Nos vies valent plus que leurs profits

1995-2023 : d’un ensemble de mouvements à un mouvement d’ensemble

Décembre 1995

 

 

L’histoire des luttes sociales des trente dernières années est marquée par des victoires, en 1995 contre le plan Juppé qui voulait aligner les retraites de la fonction publique sur celles du privé, en 2006 contre le contrat première embauche (CPE) de Dominique de Villepin, qui imposait plus de précarité aux jeunes, ou en 2020 contre la retraite à points, mais aussi par des défaites, face aux réformes des retraites de 2003, 2007, 2010, 2014 et 2023 ou à la loi Travail de 2016… Et surtout par une accumulation d’expériences collectives.

Compter la grève d’un secteur ou la généraliser ?

Si la victoire de 1995 n’a pu effacer les pertes subies par le privé, c’est que celui-ci a été cantonné à un rôle de soutien à la grève « par procuration » des transports. Une stratégie qui a mené aux défaites de 2003 et 2010, malgré des manifestations au moins aussi massives qu’en 1995. Les secteurs en grève reconductible – fonction publique, cheminots ou raffineries – ont été isolés faute de plans de généralisation au-delà des « journées saute-mouton ».
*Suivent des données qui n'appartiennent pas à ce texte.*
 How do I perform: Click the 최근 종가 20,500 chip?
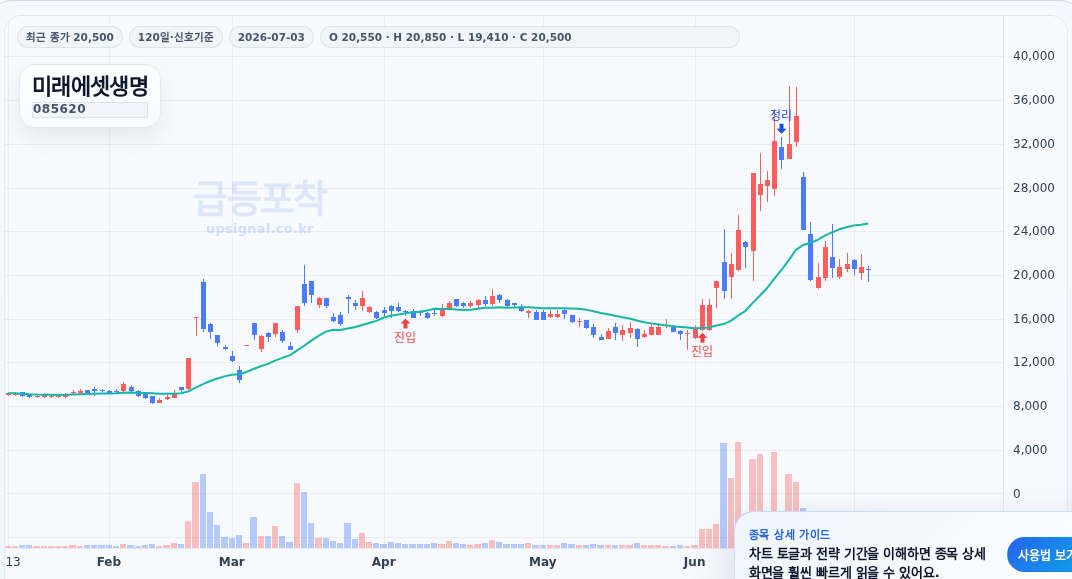click(x=70, y=37)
En 2023, le mouvement s’est distingué par son ampleur : quatorze journées nationales, des cortèges gigantesques jusque dans les petites villes, des centaines de milliers de manifestants issus de secteurs peu habitués à descendre dans la rue. Malgré le mépris du gouvernement, le recours au 49.3 et une répression brutale, la mobilisation a tenu près de six mois. Mais, en l’absence d’assemblées générales massives et d’une grève reconductible forte, elle a buté sur les limites du calendrier de l’intersyndicale, alors qu’aucun secteur ne jouait le rôle de « locomotive ».

Construire des cadres pour imposer une autre direction

Des tentatives de dépassement des rythmes et stratégies des appareils syndicaux ont néanmoins connu des succès réels. 2003 a été marqué dans l’éducation par des formes d’auto-organisation rarement vues, avec des « grèves marchantes » sillonnant les villes et des AG massives et coordonnées.

Trois ans plus tard, la jeunesse scolarisée a entraîné le monde du travail, avec des AG et une coordination étudiante qui ont pu disputer la direction du mouvement aux directions syndicales.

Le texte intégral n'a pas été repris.